━━━━━ TEXT EXTRACT

Rose on Grain – CME Grains Experience Tough Week

April 29, 2019 4:20 pm
Published by

Corn:

CME July corn futures gave up 6 cents on the week, settling at 361¼.  Last weekend our proprietary models (timely predictions published in our complete weekly report) predicted a finish on the week that would be near unchanged to higher, which proved to be incorrect.

CME futures continue to be influenced by USDA balance sheets that are less than constructive and by rather disappointing US export data.  Weakening crude futures, an improved weather forecast across the majority of the Corn Belt and strengthening US currency also likely helped to hold CME futures in check.

Net export sales were off Vs the previous sales period while shipments were slightly higher at approximately 31M and 49M bu, respectively.  Sales were ahead of the average weekly pace required to match the USDA’s latest expectation while shipments continue to fall short of the mark.  It continues to look as if the USDA’s export projection is too optimistic.

Domestically, improved weather across major US producing regions is expected to translate to improved planting progress for the week ending April 28.  Ethanol production continues to move higher ahead of the US summer drive season, but burdensome SD balance sheets continue to dominate trade sentiment.

━━━━━━━━━━

STATED EXERCISE
Extend the grain market report above, picking up after its last sentence about ethanol production and balance sheets.

━━━━━ DATA SUPPLIED

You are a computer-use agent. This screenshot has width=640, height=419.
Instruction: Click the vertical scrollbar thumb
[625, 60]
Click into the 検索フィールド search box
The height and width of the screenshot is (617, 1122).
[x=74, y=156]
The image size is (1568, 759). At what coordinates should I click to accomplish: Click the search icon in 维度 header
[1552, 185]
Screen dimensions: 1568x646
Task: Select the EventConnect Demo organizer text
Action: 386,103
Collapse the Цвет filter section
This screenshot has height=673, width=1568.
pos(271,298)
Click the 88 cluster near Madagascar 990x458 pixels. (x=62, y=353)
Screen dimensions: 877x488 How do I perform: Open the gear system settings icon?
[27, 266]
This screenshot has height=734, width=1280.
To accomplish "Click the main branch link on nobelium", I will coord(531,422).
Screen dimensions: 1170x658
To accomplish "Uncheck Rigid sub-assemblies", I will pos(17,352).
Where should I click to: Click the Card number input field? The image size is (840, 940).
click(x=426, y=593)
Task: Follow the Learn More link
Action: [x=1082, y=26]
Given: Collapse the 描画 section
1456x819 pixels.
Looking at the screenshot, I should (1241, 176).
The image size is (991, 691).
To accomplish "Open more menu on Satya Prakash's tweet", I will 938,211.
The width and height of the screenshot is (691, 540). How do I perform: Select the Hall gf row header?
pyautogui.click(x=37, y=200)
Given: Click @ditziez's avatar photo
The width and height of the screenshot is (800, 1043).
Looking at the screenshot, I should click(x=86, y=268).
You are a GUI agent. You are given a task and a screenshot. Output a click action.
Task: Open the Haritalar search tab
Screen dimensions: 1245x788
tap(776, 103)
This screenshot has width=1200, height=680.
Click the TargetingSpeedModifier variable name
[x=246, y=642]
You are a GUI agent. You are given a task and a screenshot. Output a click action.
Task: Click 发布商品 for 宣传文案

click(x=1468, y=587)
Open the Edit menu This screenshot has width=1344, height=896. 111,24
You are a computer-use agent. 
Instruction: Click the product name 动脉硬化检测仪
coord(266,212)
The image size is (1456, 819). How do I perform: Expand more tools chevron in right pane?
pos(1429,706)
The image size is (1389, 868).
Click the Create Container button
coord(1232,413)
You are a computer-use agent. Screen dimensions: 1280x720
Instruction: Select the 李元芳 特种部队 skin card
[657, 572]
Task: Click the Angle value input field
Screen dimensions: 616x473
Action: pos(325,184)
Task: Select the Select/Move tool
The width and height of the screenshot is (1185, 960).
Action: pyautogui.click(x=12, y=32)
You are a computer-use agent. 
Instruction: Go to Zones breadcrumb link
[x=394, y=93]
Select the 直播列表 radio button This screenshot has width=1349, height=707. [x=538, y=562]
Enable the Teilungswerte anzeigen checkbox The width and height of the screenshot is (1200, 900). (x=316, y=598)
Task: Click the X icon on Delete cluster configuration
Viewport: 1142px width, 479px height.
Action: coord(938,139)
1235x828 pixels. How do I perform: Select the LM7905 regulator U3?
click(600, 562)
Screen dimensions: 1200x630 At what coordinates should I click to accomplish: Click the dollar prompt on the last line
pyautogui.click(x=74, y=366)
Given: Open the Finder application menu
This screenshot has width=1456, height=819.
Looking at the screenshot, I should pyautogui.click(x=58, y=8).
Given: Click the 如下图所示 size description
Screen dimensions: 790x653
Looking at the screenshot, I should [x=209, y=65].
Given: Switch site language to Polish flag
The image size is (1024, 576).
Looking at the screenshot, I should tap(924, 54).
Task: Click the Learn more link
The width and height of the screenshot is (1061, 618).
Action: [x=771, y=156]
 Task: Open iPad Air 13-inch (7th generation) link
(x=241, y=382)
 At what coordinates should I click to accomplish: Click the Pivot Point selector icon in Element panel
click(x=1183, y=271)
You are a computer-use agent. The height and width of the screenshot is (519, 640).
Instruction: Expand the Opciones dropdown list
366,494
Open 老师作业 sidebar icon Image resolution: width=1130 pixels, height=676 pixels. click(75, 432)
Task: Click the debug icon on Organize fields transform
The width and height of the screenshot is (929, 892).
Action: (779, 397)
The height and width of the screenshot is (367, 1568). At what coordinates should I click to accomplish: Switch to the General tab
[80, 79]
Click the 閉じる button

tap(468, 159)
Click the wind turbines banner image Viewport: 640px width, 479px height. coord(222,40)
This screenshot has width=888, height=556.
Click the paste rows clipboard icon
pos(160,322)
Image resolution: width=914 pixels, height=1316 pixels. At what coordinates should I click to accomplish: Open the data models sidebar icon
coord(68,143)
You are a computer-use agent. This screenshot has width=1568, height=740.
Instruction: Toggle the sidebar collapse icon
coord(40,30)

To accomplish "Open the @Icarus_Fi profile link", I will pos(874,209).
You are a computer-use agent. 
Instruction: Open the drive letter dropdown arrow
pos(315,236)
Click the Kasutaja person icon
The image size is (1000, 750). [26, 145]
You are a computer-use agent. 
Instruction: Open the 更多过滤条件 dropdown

━━━━━━━━━━

TASK ANSWER
Internationally, weather conditions across South America are expected to continue to be mostly favorable over the near- to medium-term for safrinha production.  Private and public estimates and projections of production across other areas of world production continue to move mostly higher.

CFTC weekly Commitments of Traders data for the week ending April 23 (futures only) showed that the trade significantly reduced their aggregate net short position to around 76M bu, mostly by the addition of fresh longs.  Managed money firms increased their aggregate net short position to more than 1.7B bu, mostly via initiation of shorts.

For this week, the standard weekly technical analysis for and money flow into the July contract remain bearish.  Traders will continue to closely monitor weekly US export data, weather across the upper US Plains, Mid-west and the Mid-south, which is expected to improve over the near-term.  The aggregate spec net short futures position continues to provide potential for a short-covering rally.

Soybeans:

CME July soybean futures lost 27¼ cents on the week, settling at 867.  Last weekend our proprietary models predicted a finish on the week that would be near unchanged to higher, which unfortunately proved incorrect.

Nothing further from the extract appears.